● **Data rows**:
· · ·

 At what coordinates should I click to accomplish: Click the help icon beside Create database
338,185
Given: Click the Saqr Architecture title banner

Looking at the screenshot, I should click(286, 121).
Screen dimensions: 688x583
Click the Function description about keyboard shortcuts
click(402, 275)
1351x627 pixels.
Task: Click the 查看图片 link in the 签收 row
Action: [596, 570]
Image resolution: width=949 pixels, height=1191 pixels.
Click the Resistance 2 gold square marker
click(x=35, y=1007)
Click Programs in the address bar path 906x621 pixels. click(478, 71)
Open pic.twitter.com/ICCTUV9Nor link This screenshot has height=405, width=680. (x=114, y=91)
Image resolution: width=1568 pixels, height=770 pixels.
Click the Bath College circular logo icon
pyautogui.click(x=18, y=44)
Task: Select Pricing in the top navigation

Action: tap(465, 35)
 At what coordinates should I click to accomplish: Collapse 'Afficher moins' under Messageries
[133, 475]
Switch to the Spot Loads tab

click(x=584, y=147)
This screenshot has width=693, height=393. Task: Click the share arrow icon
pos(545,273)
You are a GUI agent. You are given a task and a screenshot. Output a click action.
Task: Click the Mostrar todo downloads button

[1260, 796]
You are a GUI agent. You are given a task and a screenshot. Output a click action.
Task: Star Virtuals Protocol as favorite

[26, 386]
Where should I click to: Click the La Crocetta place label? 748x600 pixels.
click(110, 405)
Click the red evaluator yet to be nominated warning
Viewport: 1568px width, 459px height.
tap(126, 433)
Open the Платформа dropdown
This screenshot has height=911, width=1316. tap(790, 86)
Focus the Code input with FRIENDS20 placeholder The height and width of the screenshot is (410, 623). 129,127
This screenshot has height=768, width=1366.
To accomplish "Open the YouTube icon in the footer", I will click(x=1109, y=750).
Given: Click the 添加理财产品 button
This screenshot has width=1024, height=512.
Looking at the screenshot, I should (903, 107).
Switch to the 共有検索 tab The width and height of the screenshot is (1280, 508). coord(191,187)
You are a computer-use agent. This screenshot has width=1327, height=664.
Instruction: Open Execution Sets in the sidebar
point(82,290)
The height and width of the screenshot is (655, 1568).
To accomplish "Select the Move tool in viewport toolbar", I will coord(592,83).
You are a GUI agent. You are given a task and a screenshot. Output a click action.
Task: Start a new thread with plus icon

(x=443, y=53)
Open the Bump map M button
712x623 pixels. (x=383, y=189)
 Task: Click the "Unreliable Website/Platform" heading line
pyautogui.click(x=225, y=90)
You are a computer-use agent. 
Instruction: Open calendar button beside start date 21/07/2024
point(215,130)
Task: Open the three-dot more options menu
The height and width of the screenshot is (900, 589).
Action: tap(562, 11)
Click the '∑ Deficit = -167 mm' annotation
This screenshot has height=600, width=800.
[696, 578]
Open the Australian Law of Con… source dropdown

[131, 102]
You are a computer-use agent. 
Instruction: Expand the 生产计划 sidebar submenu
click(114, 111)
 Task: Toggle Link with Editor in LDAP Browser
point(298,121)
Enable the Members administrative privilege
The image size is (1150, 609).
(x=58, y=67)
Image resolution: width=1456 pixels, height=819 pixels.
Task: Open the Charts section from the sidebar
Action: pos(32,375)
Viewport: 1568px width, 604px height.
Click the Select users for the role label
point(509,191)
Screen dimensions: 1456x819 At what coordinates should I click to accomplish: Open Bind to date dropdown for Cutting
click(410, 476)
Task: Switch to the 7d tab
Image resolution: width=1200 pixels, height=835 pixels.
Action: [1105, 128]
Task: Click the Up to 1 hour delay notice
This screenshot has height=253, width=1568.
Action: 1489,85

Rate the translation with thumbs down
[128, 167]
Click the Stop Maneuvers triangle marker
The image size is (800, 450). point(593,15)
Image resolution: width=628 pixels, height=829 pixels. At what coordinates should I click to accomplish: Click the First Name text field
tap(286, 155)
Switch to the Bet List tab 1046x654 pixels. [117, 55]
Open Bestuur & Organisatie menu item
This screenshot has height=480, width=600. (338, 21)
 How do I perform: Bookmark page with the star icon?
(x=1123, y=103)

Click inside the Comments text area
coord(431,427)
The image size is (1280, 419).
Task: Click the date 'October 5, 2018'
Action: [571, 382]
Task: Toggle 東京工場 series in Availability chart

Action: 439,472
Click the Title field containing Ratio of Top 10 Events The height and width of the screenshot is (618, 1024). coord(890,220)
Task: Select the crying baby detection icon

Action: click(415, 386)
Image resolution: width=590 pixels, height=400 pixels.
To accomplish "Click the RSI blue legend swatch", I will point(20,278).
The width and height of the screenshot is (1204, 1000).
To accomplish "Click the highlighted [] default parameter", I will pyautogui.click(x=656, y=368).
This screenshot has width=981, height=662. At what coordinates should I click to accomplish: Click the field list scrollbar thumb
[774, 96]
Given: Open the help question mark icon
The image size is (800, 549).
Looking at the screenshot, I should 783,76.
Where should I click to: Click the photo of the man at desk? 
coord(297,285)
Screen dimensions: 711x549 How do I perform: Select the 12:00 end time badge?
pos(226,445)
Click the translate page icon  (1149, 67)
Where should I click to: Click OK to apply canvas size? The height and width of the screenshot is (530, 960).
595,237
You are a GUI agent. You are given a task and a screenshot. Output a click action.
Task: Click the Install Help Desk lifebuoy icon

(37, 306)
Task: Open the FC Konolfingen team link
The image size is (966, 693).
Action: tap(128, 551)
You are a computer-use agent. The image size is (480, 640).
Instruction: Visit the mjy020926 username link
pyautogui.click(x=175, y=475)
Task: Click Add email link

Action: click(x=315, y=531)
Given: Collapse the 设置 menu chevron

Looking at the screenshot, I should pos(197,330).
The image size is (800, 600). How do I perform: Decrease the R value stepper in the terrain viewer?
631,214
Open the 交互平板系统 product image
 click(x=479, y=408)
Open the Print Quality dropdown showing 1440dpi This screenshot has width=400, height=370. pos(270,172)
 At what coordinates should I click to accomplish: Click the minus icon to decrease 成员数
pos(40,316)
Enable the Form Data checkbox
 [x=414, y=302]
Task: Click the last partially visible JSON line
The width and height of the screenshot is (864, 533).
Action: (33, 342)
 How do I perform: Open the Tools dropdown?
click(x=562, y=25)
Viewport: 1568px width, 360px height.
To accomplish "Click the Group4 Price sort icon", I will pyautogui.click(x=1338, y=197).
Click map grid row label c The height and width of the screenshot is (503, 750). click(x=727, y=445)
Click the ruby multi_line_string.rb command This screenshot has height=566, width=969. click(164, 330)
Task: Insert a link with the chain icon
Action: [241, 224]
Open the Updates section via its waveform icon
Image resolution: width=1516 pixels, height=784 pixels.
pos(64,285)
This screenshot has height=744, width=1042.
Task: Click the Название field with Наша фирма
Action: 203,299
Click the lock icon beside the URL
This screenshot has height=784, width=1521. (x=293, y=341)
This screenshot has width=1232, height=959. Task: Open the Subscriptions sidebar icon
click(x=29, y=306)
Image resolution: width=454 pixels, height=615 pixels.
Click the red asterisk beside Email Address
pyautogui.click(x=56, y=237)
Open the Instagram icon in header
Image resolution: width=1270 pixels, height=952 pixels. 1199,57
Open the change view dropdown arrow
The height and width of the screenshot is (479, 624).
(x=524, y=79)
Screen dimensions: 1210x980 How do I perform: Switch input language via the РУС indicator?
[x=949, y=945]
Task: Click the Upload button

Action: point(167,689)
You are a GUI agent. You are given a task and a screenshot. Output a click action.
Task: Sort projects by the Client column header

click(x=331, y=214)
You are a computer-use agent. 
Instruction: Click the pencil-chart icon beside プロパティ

· · ·

● **Do this**: Recast all of the material above as a Markdown table with the columns "Number" and "Entry," putting one line in each row with its row number and omitting blank lines.

● **Result of this exercise**:
| Number | Entry |
|---|---|
| 1 |  At what coordinates should I click to accomplish: Click the help icon beside Create database |
| 2 | 338,185 |
| 3 | Given: Click the Saqr Architecture title banner |
| 4 | Looking at the screenshot, I should click(286, 121). |
| 5 | Screen dimensions: 688x583 |
| 6 | Click the Function description about keyboard shortcuts |
| 7 | click(402, 275) |
| 8 | 1351x627 pixels. |
| 9 | Task: Click the 查看图片 link in the 签收 row |
| 10 | Action: [596, 570] |
| 11 | Image resolution: width=949 pixels, height=1191 pixels. |
| 12 | Click the Resistance 2 gold square marker |
| 13 | click(x=35, y=1007) |
| 14 | Click Programs in the address bar path 906x621 pixels. click(478, 71) |
| 15 | Open pic.twitter.com/ICCTUV9Nor link This screenshot has height=405, width=680. (x=114, y=91) |
| 16 | Image resolution: width=1568 pixels, height=770 pixels. |
| 17 | Click the Bath College circular logo icon |
| 18 | pyautogui.click(x=18, y=44) |
| 19 | Task: Select Pricing in the top navigation |
| 20 | Action: tap(465, 35) |
| 21 |  At what coordinates should I click to accomplish: Collapse 'Afficher moins' under Messageries |
| 22 | [133, 475] |
| 23 | Switch to the Spot Loads tab |
| 24 | click(x=584, y=147) |
| 25 | This screenshot has width=693, height=393. Task: Click the share arrow icon |
| 26 | pos(545,273) |
| 27 | You are a GUI agent. You are given a task and a screenshot. Output a click action. |
| 28 | Task: Click the Mostrar todo downloads button |
| 29 | [1260, 796] |
| 30 | You are a GUI agent. You are given a task and a screenshot. Output a click action. |
| 31 | Task: Star Virtuals Protocol as favorite |
| 32 | [26, 386] |
| 33 | Where should I click to: Click the La Crocetta place label? 748x600 pixels. |
| 34 | click(110, 405) |
| 35 | Click the red evaluator yet to be nominated warning |
| 36 | Viewport: 1568px width, 459px height. |
| 37 | tap(126, 433) |
| 38 | Open the Платформа dropdown |
| 39 | This screenshot has height=911, width=1316. tap(790, 86) |
| 40 | Focus the Code input with FRIENDS20 placeholder The height and width of the screenshot is (410, 623). 129,127 |
| 41 | This screenshot has height=768, width=1366. |
| 42 | To accomplish "Open the YouTube icon in the footer", I will click(x=1109, y=750). |
| 43 | Given: Click the 添加理财产品 button |
| 44 | This screenshot has width=1024, height=512. |
| 45 | Looking at the screenshot, I should (903, 107). |
| 46 | Switch to the 共有検索 tab The width and height of the screenshot is (1280, 508). coord(191,187) |
| 47 | You are a computer-use agent. This screenshot has width=1327, height=664. |
| 48 | Instruction: Open Execution Sets in the sidebar |
| 49 | point(82,290) |
| 50 | The height and width of the screenshot is (655, 1568). |
| 51 | To accomplish "Select the Move tool in viewport toolbar", I will coord(592,83). |
| 52 | You are a GUI agent. You are given a task and a screenshot. Output a click action. |
| 53 | Task: Start a new thread with plus icon |
| 54 | (x=443, y=53) |
| 55 | Open the Bump map M button |
| 56 | 712x623 pixels. (x=383, y=189) |
| 57 |  Task: Click the "Unreliable Website/Platform" heading line |
| 58 | pyautogui.click(x=225, y=90) |
| 59 | You are a computer-use agent.  |
| 60 | Instruction: Open calendar button beside start date 21/07/2024 |
| 61 | point(215,130) |
| 62 | Task: Open the three-dot more options menu |
| 63 | The height and width of the screenshot is (900, 589). |
| 64 | Action: tap(562, 11) |
| 65 | Click the '∑ Deficit = -167 mm' annotation |
| 66 | This screenshot has height=600, width=800. |
| 67 | [696, 578] |
| 68 | Open the Australian Law of Con… source dropdown |
| 69 | [131, 102] |
| 70 | You are a computer-use agent.  |
| 71 | Instruction: Expand the 生产计划 sidebar submenu |
| 72 | click(114, 111) |
| 73 |  Task: Toggle Link with Editor in LDAP Browser |
| 74 | point(298,121) |
| 75 | Enable the Members administrative privilege |
| 76 | The image size is (1150, 609). |
| 77 | (x=58, y=67) |
| 78 | Image resolution: width=1456 pixels, height=819 pixels. |
| 79 | Task: Open the Charts section from the sidebar |
| 80 | Action: pos(32,375) |
| 81 | Viewport: 1568px width, 604px height. |
| 82 | Click the Select users for the role label |
| 83 | point(509,191) |
| 84 | Screen dimensions: 1456x819 At what coordinates should I click to accomplish: Open Bind to date dropdown for Cutting |
| 85 | click(410, 476) |
| 86 | Task: Switch to the 7d tab |
| 87 | Image resolution: width=1200 pixels, height=835 pixels. |
| 88 | Action: [1105, 128] |
| 89 | Task: Click the Up to 1 hour delay notice |
| 90 | This screenshot has height=253, width=1568. |
| 91 | Action: 1489,85 |
| 92 | Rate the translation with thumbs down |
| 93 | [128, 167] |
| 94 | Click the Stop Maneuvers triangle marker |
| 95 | The image size is (800, 450). point(593,15) |
| 96 | Image resolution: width=628 pixels, height=829 pixels. At what coordinates should I click to accomplish: Click the First Name text field |
| 97 | tap(286, 155) |
| 98 | Switch to the Bet List tab 1046x654 pixels. [117, 55] |
| 99 | Open Bestuur & Organisatie menu item |
| 100 | This screenshot has height=480, width=600. (338, 21) |
| 101 |  How do I perform: Bookmark page with the star icon? |
| 102 | (x=1123, y=103) |
| 103 | Click inside the Comments text area |
| 104 | coord(431,427) |
| 105 | The image size is (1280, 419). |
| 106 | Task: Click the date 'October 5, 2018' |
| 107 | Action: [571, 382] |
| 108 | Task: Toggle 東京工場 series in Availability chart |
| 109 | Action: 439,472 |
| 110 | Click the Title field containing Ratio of Top 10 Events The height and width of the screenshot is (618, 1024). coord(890,220) |
| 111 | Task: Select the crying baby detection icon |
| 112 | Action: click(415, 386) |
| 113 | Image resolution: width=590 pixels, height=400 pixels. |
| 114 | To accomplish "Click the RSI blue legend swatch", I will point(20,278). |
| 115 | The width and height of the screenshot is (1204, 1000). |
| 116 | To accomplish "Click the highlighted [] default parameter", I will pyautogui.click(x=656, y=368). |
| 117 | This screenshot has width=981, height=662. At what coordinates should I click to accomplish: Click the field list scrollbar thumb |
| 118 | [774, 96] |
| 119 | Given: Open the help question mark icon |
| 120 | The image size is (800, 549). |
| 121 | Looking at the screenshot, I should 783,76. |
| 122 | Where should I click to: Click the photo of the man at desk?  |
| 123 | coord(297,285) |
| 124 | Screen dimensions: 711x549 How do I perform: Select the 12:00 end time badge? |
| 125 | pos(226,445) |
| 126 | Click the translate page icon  (1149, 67) |
| 127 | Where should I click to: Click OK to apply canvas size? The height and width of the screenshot is (530, 960). |
| 128 | 595,237 |
| 129 | You are a GUI agent. You are given a task and a screenshot. Output a click action. |
| 130 | Task: Click the Install Help Desk lifebuoy icon |
| 131 | (37, 306) |
| 132 | Task: Open the FC Konolfingen team link |
| 133 | The image size is (966, 693). |
| 134 | Action: tap(128, 551) |
| 135 | You are a computer-use agent. The image size is (480, 640). |
| 136 | Instruction: Visit the mjy020926 username link |
| 137 | pyautogui.click(x=175, y=475) |
| 138 | Task: Click Add email link |
| 139 | Action: click(x=315, y=531) |
| 140 | Given: Collapse the 设置 menu chevron |
| 141 | Looking at the screenshot, I should pos(197,330). |
| 142 | The image size is (800, 600). How do I perform: Decrease the R value stepper in the terrain viewer? |
| 143 | 631,214 |
| 144 | Open the 交互平板系统 product image |
| 145 |  click(x=479, y=408) |
| 146 | Open the Print Quality dropdown showing 1440dpi This screenshot has width=400, height=370. pos(270,172) |
| 147 |  At what coordinates should I click to accomplish: Click the minus icon to decrease 成员数 |
| 148 | pos(40,316) |
| 149 | Enable the Form Data checkbox |
| 150 |  [x=414, y=302] |
| 151 | Task: Click the last partially visible JSON line |
| 152 | The width and height of the screenshot is (864, 533). |
| 153 | Action: (33, 342) |
| 154 |  How do I perform: Open the Tools dropdown? |
| 155 | click(x=562, y=25) |
| 156 | Viewport: 1568px width, 360px height. |
| 157 | To accomplish "Click the Group4 Price sort icon", I will pyautogui.click(x=1338, y=197). |
| 158 | Click map grid row label c The height and width of the screenshot is (503, 750). click(x=727, y=445) |
| 159 | Click the ruby multi_line_string.rb command This screenshot has height=566, width=969. click(164, 330) |
| 160 | Task: Insert a link with the chain icon |
| 161 | Action: [241, 224] |
| 162 | Open the Updates section via its waveform icon |
| 163 | Image resolution: width=1516 pixels, height=784 pixels. |
| 164 | pos(64,285) |
| 165 | This screenshot has height=744, width=1042. |
| 166 | Task: Click the Название field with Наша фирма |
| 167 | Action: 203,299 |
| 168 | Click the lock icon beside the URL |
| 169 | This screenshot has height=784, width=1521. (x=293, y=341) |
| 170 | This screenshot has width=1232, height=959. Task: Open the Subscriptions sidebar icon |
| 171 | click(x=29, y=306) |
| 172 | Image resolution: width=454 pixels, height=615 pixels. |
| 173 | Click the red asterisk beside Email Address |
| 174 | pyautogui.click(x=56, y=237) |
| 175 | Open the Instagram icon in header |
| 176 | Image resolution: width=1270 pixels, height=952 pixels. 1199,57 |
| 177 | Open the change view dropdown arrow |
| 178 | The height and width of the screenshot is (479, 624). |
| 179 | (x=524, y=79) |
| 180 | Screen dimensions: 1210x980 How do I perform: Switch input language via the РУС indicator? |
| 181 | [x=949, y=945] |
| 182 | Task: Click the Upload button |
| 183 | Action: point(167,689) |
| 184 | You are a GUI agent. You are given a task and a screenshot. Output a click action. |
| 185 | Task: Sort projects by the Client column header |
| 186 | click(x=331, y=214) |
| 187 | You are a computer-use agent.  |
| 188 | Instruction: Click the pencil-chart icon beside プロパティ |